When she asked if she could use a place on the ranch to conduct a study of milkweed rhizomes, I did not hesitate to say “yes”. Last week, she showed up with equipment and a number of overstock plants from a native nursery for my project and two others in Mariposa. I was happy to take them. We walked around the hedgerow plants from the Xerces grant discussing the successes and the rough transfer of one toyon. This woman knows her stuff! I finally let her get on with her work, and I went back inside to go begin my work day. Below are photos of her rhizome project, which I hiked to this Sunday to take a look.
The recent storms did not drop much water here. Between the two, we received 1.25 inches. We did have some areas of standing water on the road, but the arroyos and the pond and much of the creek were still dry. The only water on the northern most side of the ranch are from the two springs – one on the spring creek and the other on Odom Creek. Fortunately, we have had dew most of the days this week. It has provided enough additional moisture to keep the grass growing. Poppies have also sprouted, which seems early.

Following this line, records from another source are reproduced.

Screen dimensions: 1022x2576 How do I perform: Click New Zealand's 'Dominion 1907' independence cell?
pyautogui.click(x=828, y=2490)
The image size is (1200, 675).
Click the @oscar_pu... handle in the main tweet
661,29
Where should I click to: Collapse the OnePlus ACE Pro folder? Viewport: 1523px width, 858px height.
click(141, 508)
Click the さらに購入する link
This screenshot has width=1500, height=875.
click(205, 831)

Butterfly habitats do not occur in a vacuum. They, like everything else, are interdependent upon a healthy system. With every choice I make, I very much try to think about my impacts. Even modest shifts in the climate are devastating for many species, and we are seeing this now with the monarchs. Although I already have a solar array, I have been wanting to expand it so I can contribute more clean energy to the grid (and offset my own use). Fortunately, I have a “hook-up” in the family. My nephew works in the business. He and his colleague did my work as a side job. David and I handled getting the permit and completing the PG&E application. We saved some money by doing it this way. The panels are up, gorgeous and already producing clean energy. Thank you Ashtin and Rodney! Thanks to David for helping prep the panels and pass them up to the team.
Solar is not the only choice we all can make for a cleaner, healthier world. Saying “no” to plastic shopping bags, consuming less of everything, not using herbicides or pesticides, and planting native milkweed are all low to no cost activities that can help our incredible planet.
Besides the near disaster with the cow and the panel installation, things have been quiet. My back has had a break, and I have enjoyed walking the ranch, checking water and fence and dreaming of next year. I am looking forward to the planet alignment on Monday 12/21, the Solstice star. The raptors have been amazing. I am grateful to live here with my love, fur-babies, and all the wild creatures. To all of you out there who have been reading my blog, I wish you a beautiful holiday season filled with light and love – even if it has to be from a distance over Zoom – it is still love.